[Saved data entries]
◆ ◆ ◆

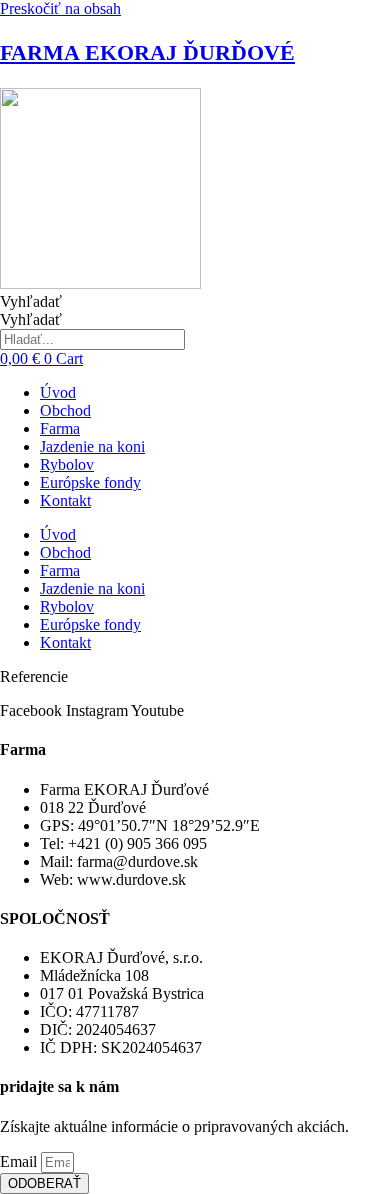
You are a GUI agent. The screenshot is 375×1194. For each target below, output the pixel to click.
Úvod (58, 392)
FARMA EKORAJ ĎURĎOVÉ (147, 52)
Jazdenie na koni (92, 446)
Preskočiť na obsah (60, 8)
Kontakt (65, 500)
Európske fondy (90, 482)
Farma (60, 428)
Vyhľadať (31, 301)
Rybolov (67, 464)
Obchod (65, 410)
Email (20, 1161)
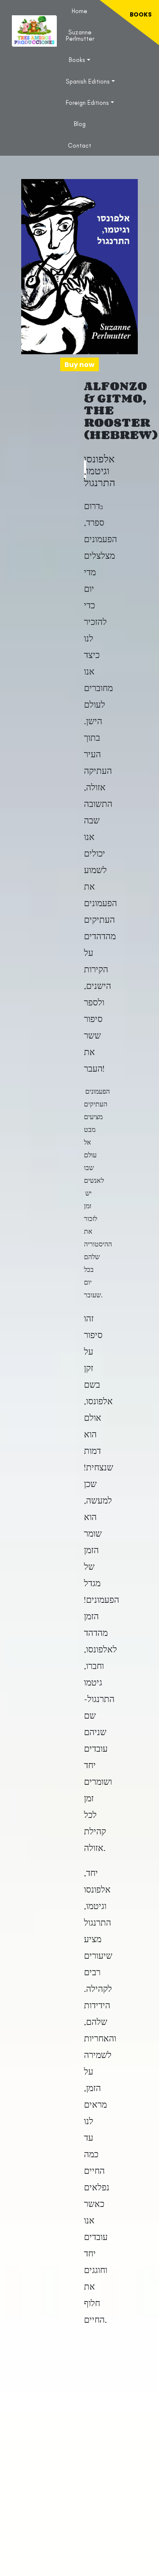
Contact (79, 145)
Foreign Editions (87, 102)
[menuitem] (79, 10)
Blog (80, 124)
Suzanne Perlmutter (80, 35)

◆ ◆ ◆

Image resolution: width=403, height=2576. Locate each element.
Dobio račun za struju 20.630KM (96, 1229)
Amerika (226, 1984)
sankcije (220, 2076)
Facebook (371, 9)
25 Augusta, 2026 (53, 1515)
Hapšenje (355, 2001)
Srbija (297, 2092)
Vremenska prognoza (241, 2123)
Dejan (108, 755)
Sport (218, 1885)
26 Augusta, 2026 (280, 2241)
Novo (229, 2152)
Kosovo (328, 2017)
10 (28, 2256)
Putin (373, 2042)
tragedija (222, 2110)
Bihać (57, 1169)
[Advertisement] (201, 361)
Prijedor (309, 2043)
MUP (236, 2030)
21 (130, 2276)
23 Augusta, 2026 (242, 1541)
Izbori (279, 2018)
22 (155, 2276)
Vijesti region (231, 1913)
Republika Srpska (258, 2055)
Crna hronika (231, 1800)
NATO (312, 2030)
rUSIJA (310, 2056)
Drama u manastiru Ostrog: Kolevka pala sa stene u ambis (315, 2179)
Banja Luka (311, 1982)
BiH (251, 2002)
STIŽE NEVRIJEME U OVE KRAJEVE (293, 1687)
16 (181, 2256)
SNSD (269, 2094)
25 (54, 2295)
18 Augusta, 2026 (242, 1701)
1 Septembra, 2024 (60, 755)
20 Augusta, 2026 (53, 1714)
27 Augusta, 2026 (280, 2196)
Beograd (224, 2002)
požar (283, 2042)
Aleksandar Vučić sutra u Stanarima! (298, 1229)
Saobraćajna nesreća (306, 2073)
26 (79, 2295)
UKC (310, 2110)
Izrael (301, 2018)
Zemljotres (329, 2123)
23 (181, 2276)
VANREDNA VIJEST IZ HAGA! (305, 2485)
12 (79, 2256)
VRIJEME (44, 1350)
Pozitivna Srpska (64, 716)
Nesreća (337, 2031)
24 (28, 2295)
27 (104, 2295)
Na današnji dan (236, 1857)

◆ ◆ ◆

▶ **YOUR ASSIGNMENT**
Look through the entries above and find each line where the word "Srpska" occurs; copy those lines.

▶ **RESPONSE**
Republika Srpska (258, 2055)
Pozitivna Srpska (64, 716)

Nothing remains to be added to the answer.